The Process Equipment
Project experiences show that the toxic properties of solid drugs are initially often unknown in multi-product plants. That is why containment components are selected according to the criteria functionality, process safety and extent of automation. Detailed process knowledge is required to develop a safe solution. A more differentiated consideration of the process steps pays off by avoiding oversized protective precautions. Provided that the equipment supplier is involved in the development at an early stage, a modular solution can be achieved that can be used by the plant operator in a flexible manner. Finally, there should be a reasonable balance between protective effects and plant productivity.
Isolators and containment valves have long been used in the high containment area. Equipment suppliers can prove their effectiveness by means of standardised test methods (SMEPAC test). There are alternative technologies for lower containment requirements, for the solid material transfer, for example.
Technical protective precautions can be verified using the multi-stage containment model. Containment stages are not standardised in the solid drugs industry. There are different stage models with individual number of stages and concentrations. Generally, a distinction is made between 5 containment stages or hazard classes.

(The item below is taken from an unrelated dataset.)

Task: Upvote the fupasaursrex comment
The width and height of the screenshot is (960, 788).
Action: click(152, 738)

The Production Environment
Any containment is incomplete where the protective effects end at the supply limit of the process equipment. That is why a system solution also focusses on the design of the production environment. When processing highly active solid materials, material/personnel logistics, conditioning of operating media and room ventilation are relevant, for example.

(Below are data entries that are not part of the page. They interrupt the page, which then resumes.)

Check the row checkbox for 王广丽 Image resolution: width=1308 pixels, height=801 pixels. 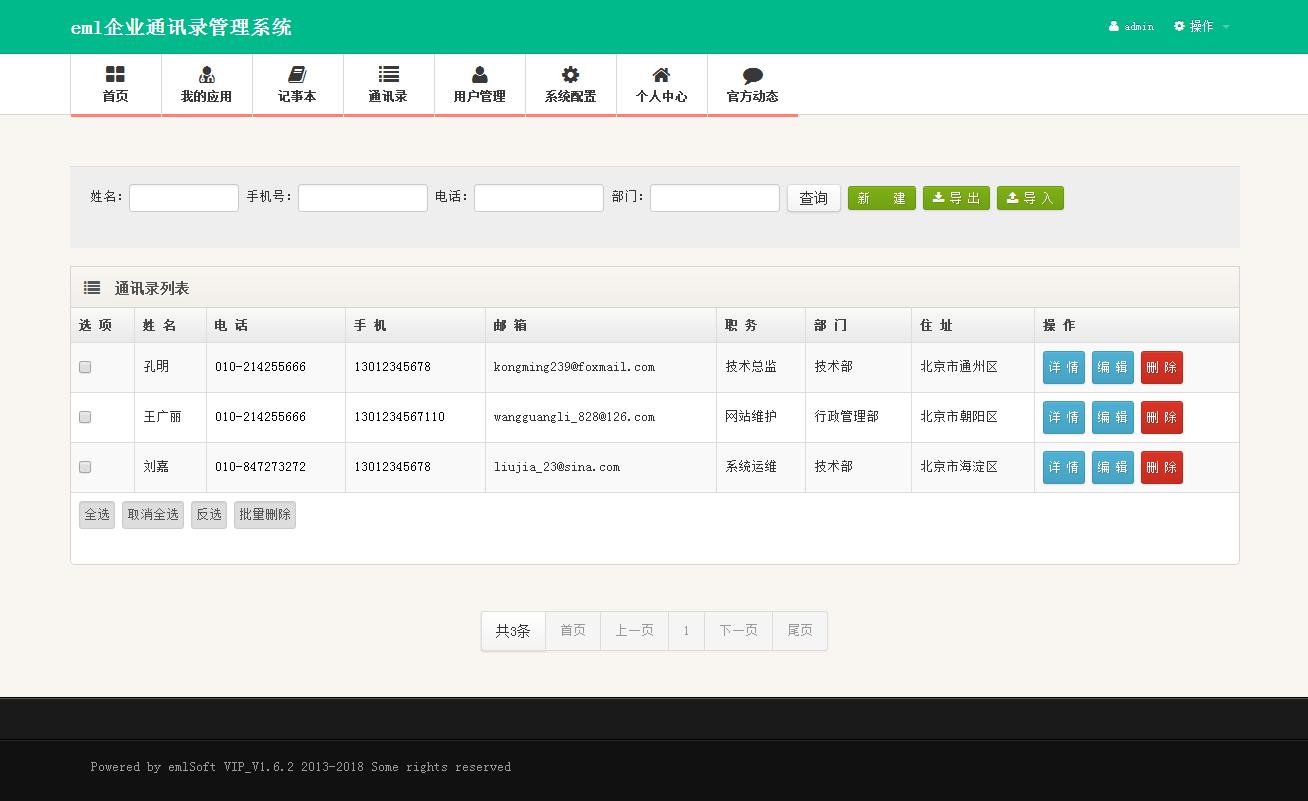[85, 417]
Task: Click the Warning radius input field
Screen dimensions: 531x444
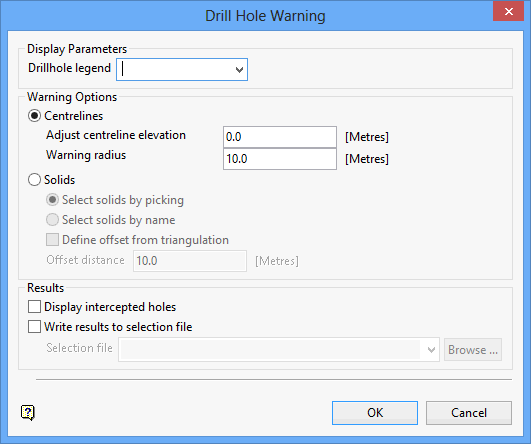Action: tap(280, 159)
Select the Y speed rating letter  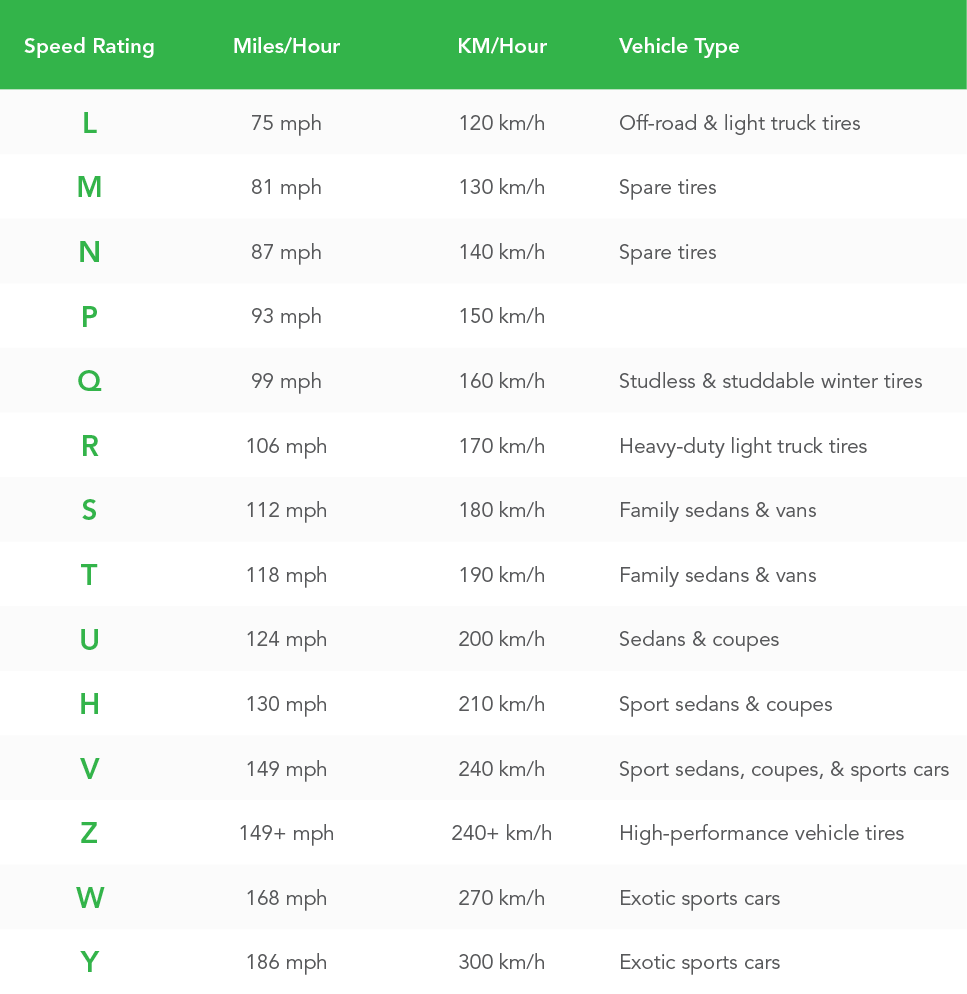tap(89, 962)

Material and personnel routs are designed so that regulatory requirements for solid drugs on the protection against contamination and confusion are met. By a vertical product flow, it is possible to transfer solid drugs in an enclosed manner.

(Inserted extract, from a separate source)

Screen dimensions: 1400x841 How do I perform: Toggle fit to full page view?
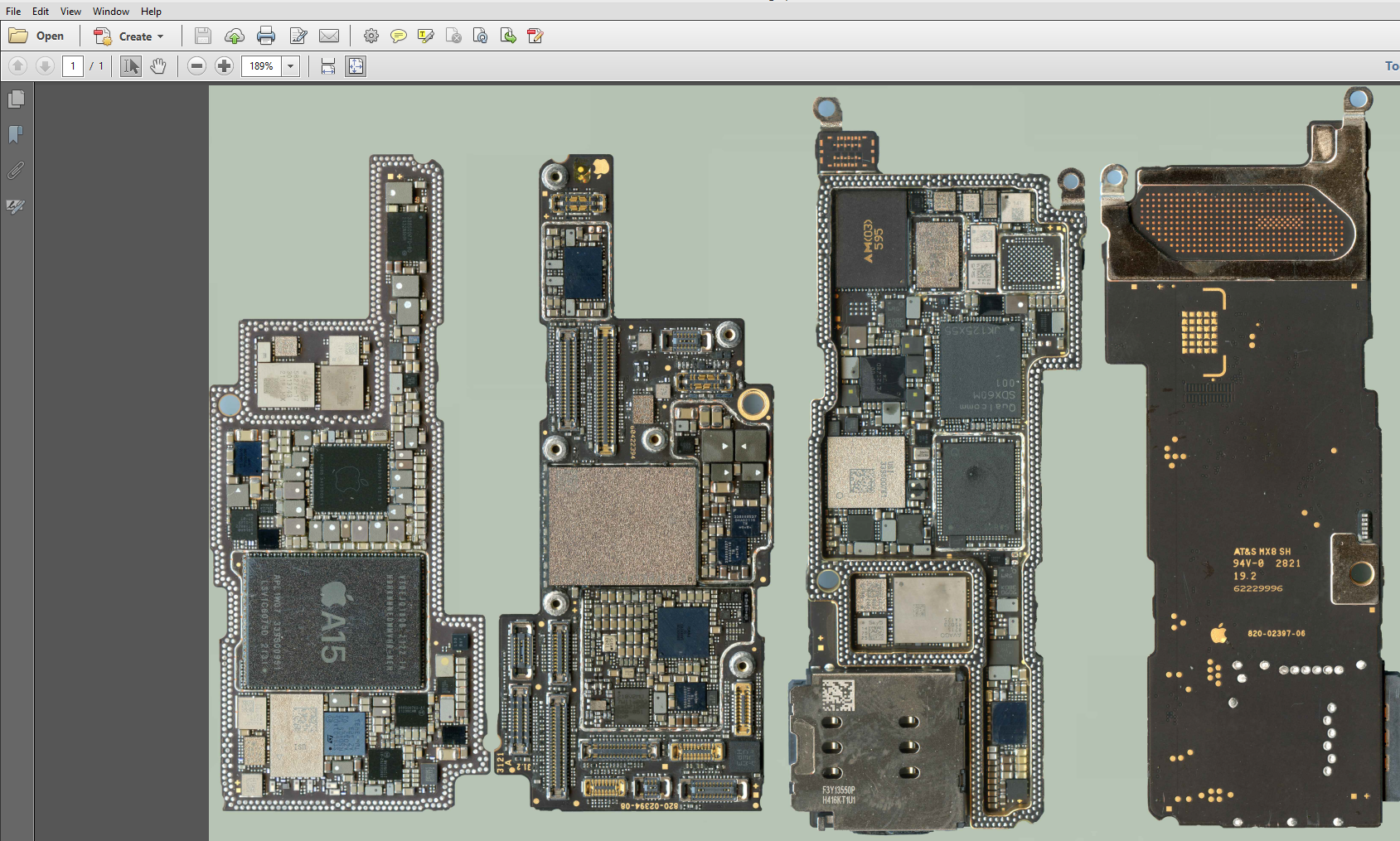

There are 5-chamber air-locks with separate entries and exits upstream of the production rooms. Container sizes and measures for surface decontamination determine the air-lock size.
The dimensions of the production rooms depend on the capacity of the production facility and the space required for the protective equipment. When using two-disk containment valves, sufficient space is required on the charging or discharge port for centring and docking movements of the valve halves.
Areas for the preparation of operating media depend on the consumption rates and required quality parameters. A sufficient supply of water is required for process equipment cleaning to prevent the capacity of cleaning equipment from being restricted. Total loss cleaning is used when processing highly active solid drugs. Lower limits for cleaning residues must be met compared to standard products.
In the high containment area, CIP-capable granulation systems (SC SuperClean Design) are used. Because of their design, metal filters for internal product retention need more cleaning solution than textile filters. The supplier of the granulation equipment knows the consumption from cleaning trials. Results from such trial runs are used in engineering as design aids. In case of lower containment requirements, combinations from WET and WIP cleaning are possible.
Waste water from the cleaning contains solid matters and needs to be collected and decontaminated afterwards. Waste water runs which are only used occasionally may become emission sources for highly active solid materials if they are not dust-tight.
Exhaust air from process equipment contains highly active product dusts and is conveyed via HEPA filter systems. It must be possible to change contaminated filters via a Safe Change filter system and the filters need to be equipped with connections for wetting and cleaning.
The process dedusting equipment often controls the pressure for the containment of the process equipment. Technical areas have to accommodate continuously operating process dedusters with volume flow control and closed dust discharge. Intake air for process dedusting is drawn from the production room via HEPA filters. The correct adjustment of the room pressure, fresh air proportion and the selection of the filter quality, requires a close coordination with the designer of the ventilation and air conditioning systems.
Integral Solution in the Focus
For a complete containment, process equipment and production environment need to be combined to an integral solution. This requires the consideration of technical and regulatory specifics. Suppliers of process equipment can meet and prove the highest containment requirements. In particular in the high containment area, process competency and project experience are required for an efficient containment solution.